Es importante la acción clara desde la fuente de aquello que es bello desde su raíz.
El vislumbre de lo claro como un manto sagrado sobre los seres presentes, aquí en este patio el hecho se hace presente, en medio de esta brisa recibe su encuentro pues en esto no hay división que nuble la existencia, nada que ate o ahogue este hecho de súbita incandescencia desde la simiente misma que se manifiesta en este canto sagrado desde la esencia. Aquí está la fuente y puedes tomar la singular presencia inconmensurable.
Así puedes ver que la cronología no tiene peso alguno, no hay un antes o un después sino un ahora vivo que es todo movimiento en si mismo, que es todo desde su raíz, que es vida y existencia plena.
Así la inteligencia,la meditación,la libertad no son una postura, ni una ni algo a seguir o desear, sino algo que cae como un manto sagrado de acción directa,observa la tempestad o el aire fresco, la calma del silencio, la plenitud de lo que trasciende el tiempo, la libertad de este vuelo, contempla la real sutileza que muestra la fuente de cada cosa, vuélvete nuevo con esto sin cargos del pasado que sólo te someten , límpiate de todo ello, de todo cúmulo de los tiempos, de la historia que te ate y te hagas culpable, lava tu culpa como se lava el lienzo blanco en la vertiente del agua pura .
Puede existir algo nuevo que disipe la densidad de la mente, si ella se limpia así puede librarse del peso de su pasado, pero esto no es cuestión de un olvido temporario o una mente que con la idea trata de limpiar lo superfluo, limpia hasta el fondo de todo rincón que te opaca.
Arroja de ti toda mancha que te haga pestilente, este es el hecho, el acto.

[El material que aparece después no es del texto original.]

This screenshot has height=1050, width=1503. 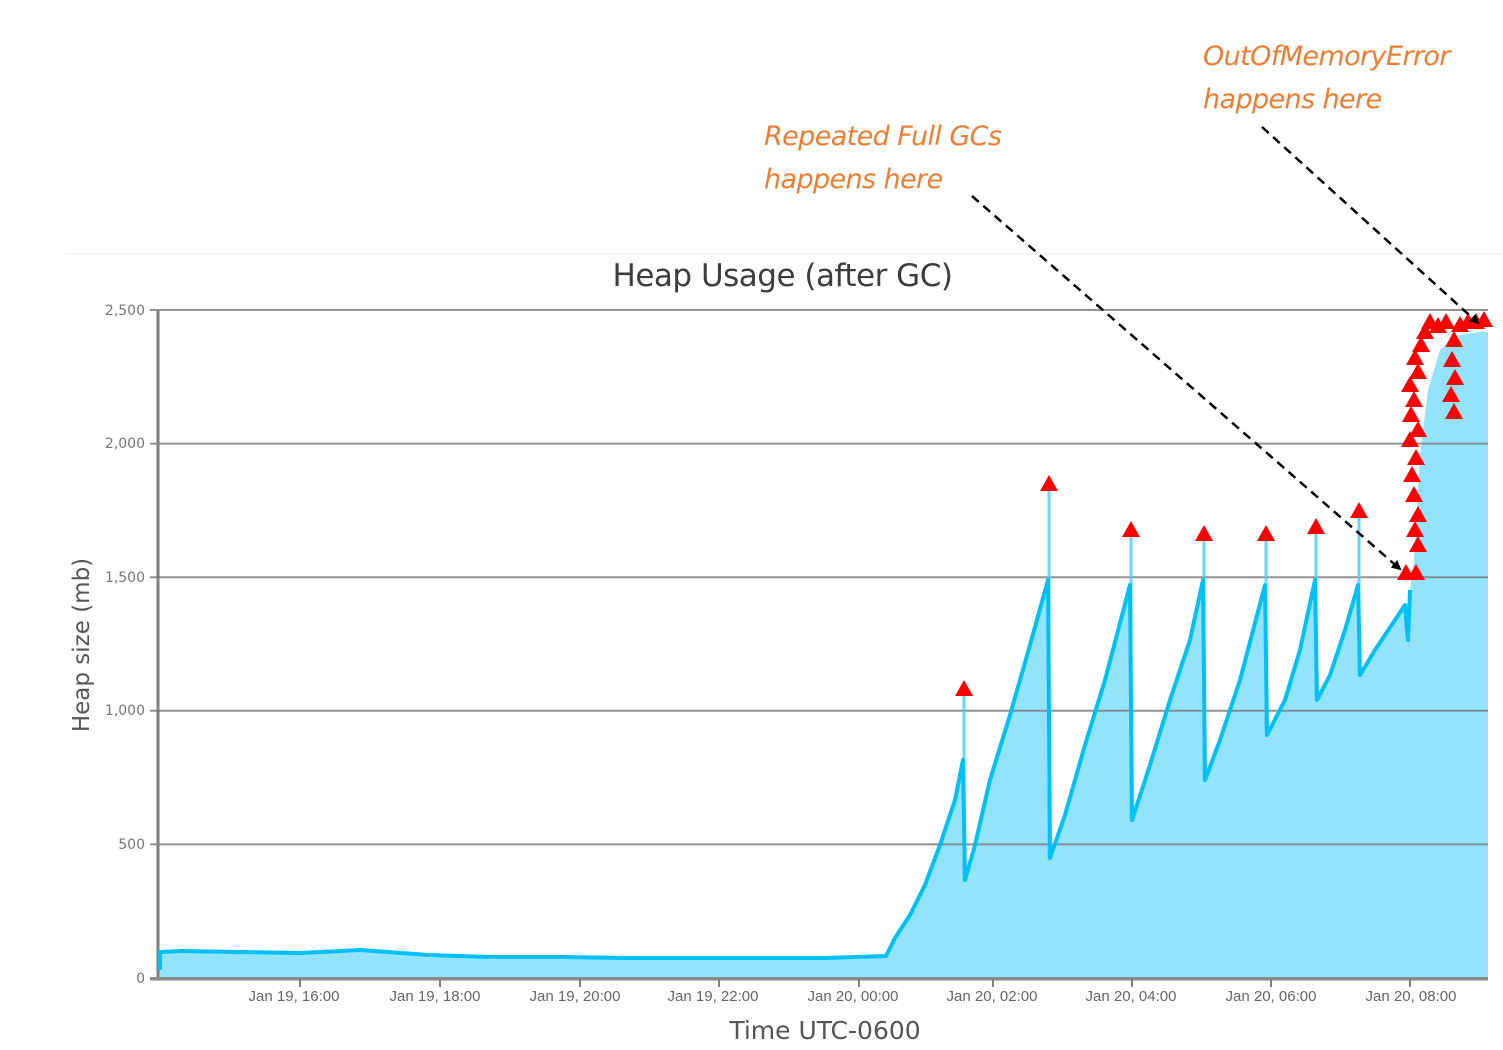 What do you see at coordinates (1370, 226) in the screenshot?
I see `arrow-oom` at bounding box center [1370, 226].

Así como el pantanoso río o el cristalino torrente, así son los estados de la mente, así es la conciencia que puede limpiarse a así misma, así es la calidad de aquello que trasciende el pensamiento y alumbra la conciencia.

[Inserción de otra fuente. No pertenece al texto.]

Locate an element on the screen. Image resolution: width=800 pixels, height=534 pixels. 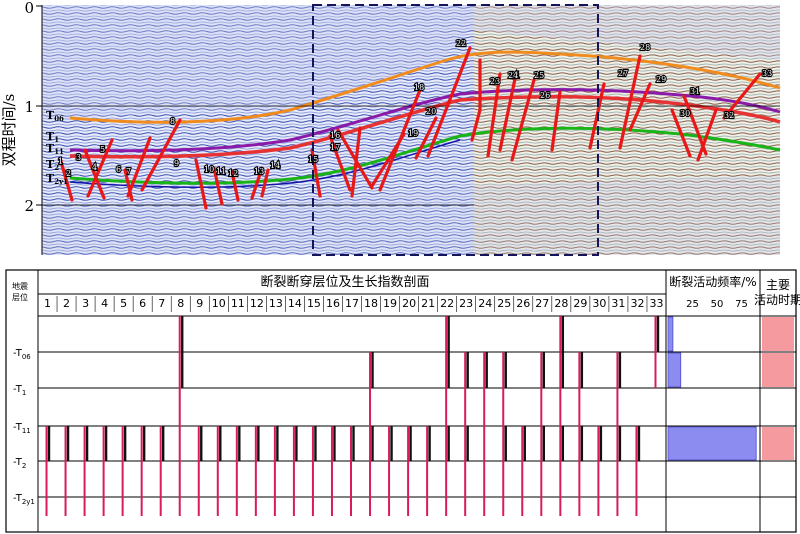
fault-number-label: 9 is located at coordinates (176, 164).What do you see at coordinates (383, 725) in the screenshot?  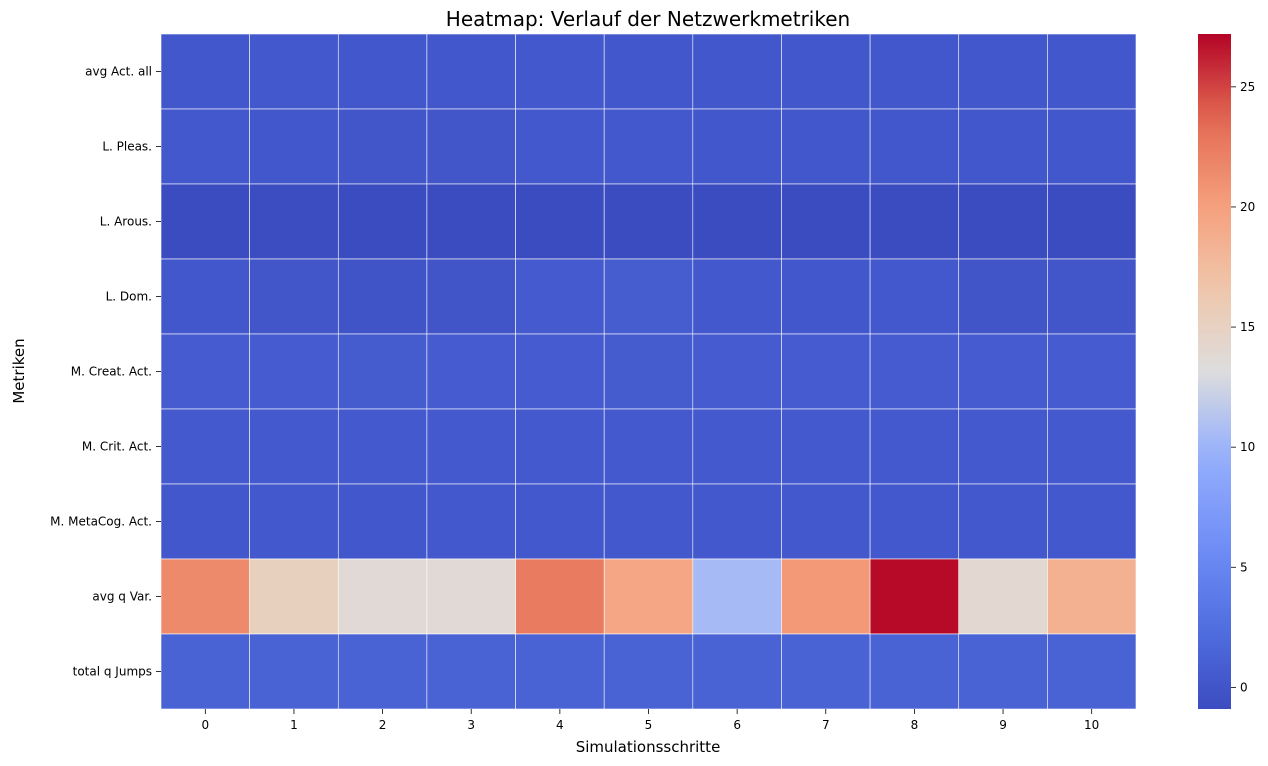 I see `x-tick-label: 2` at bounding box center [383, 725].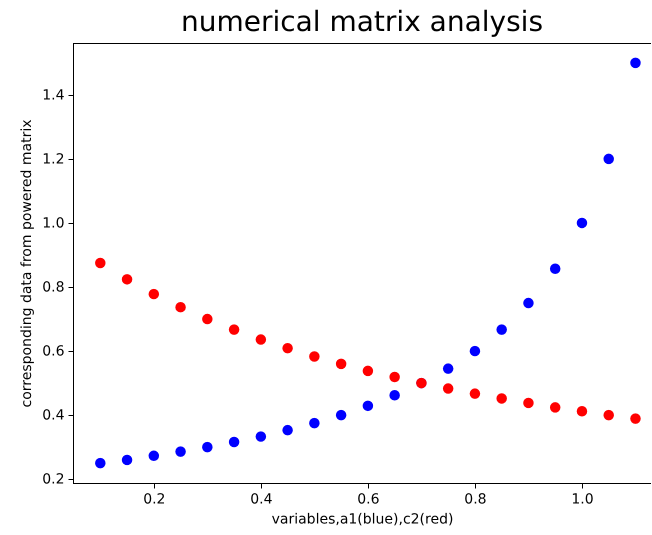 The height and width of the screenshot is (535, 652). I want to click on y-tick-label: 1.0, so click(53, 224).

Pero ten sumo cuidado en no confundir el fuego con la humareda , la claridad con su reflejo y la transparencia con el espejismo pues esta es una de las actitudes mas comunes .
Es tan sutil y fácil el autoengaño y por ello tan frecuente caer en él. Enredarse en ello llevando en consecuencia sus mas tenaces garras de dolor. Mas es vital el traspasar sus garras.
Antes de hablar de ello es fundamental mirarse a si mismo y hacer de esto un acto de verdad. Observa entonces hasta donde puedes estar enredado en el fandangoso río del autoengaño y esto dicho desde el respeto por todo lo dicho. Observa el pantano como tal y no con los toques de brillo falaz que suelen aparecer en él y se confunden con su pesado fango.
Observa que es en lo cristalino y transparente que se muestra clara la imagen y en consecuencia lo que a ella misma trasciende.
Si puedes captar sin altives su fondo, entonces ello es un hecho en un aquí y ahora que desdobla el tiempo superando la cronología de la mente, la vulgaridad y la dualidad del pensador que se somete a su yo y lleva la atadura y la cárcel del egoísmo, del yo que en la importancia falaz de ser esgrime su existencia, la búsqueda de permanencia, el temor al acto de perder lo material lo vuelve vulgar, el ente que trata de ser lo que no es y afirmarse pronto halla la desolación, pronto el temor de no ser puede apoderarse y tanto el ser como el no ser se convierten en las posturas del yo, actuando como algo que trata de mantenerse vivo, que hace a la dualidad de las cosas y es justamente allí donde esta la trampa de los movimientos del pensamiento.
Este es el caudal pantanoso en el que puede estar inmersa la conciencia, la mente y la persona y desde ello
reaccionar contra los demás, y solo puede ser una postura, obsérvalo.
No puedes darle tregua al pensamiento, a su monótono movimiento, a su corriente de especulación, ahondar sobre esto es libertad, dejar que llegue el despertar de la inteligencia es la libertad total.
La luz del corazón alumbra y muestra su claridad sobre la oscuridad de la psiquis presa de si misma.
Es el color y la claridad de lo que trasciende la monotonía,y desborda al ente que se hace preso de si mismo, esta acción de libertad sensibiliza en el amor y la cualidad de brindar luz.
Parrafo extraido de una conferencia ofrecida por : R.C. Robymar Royword.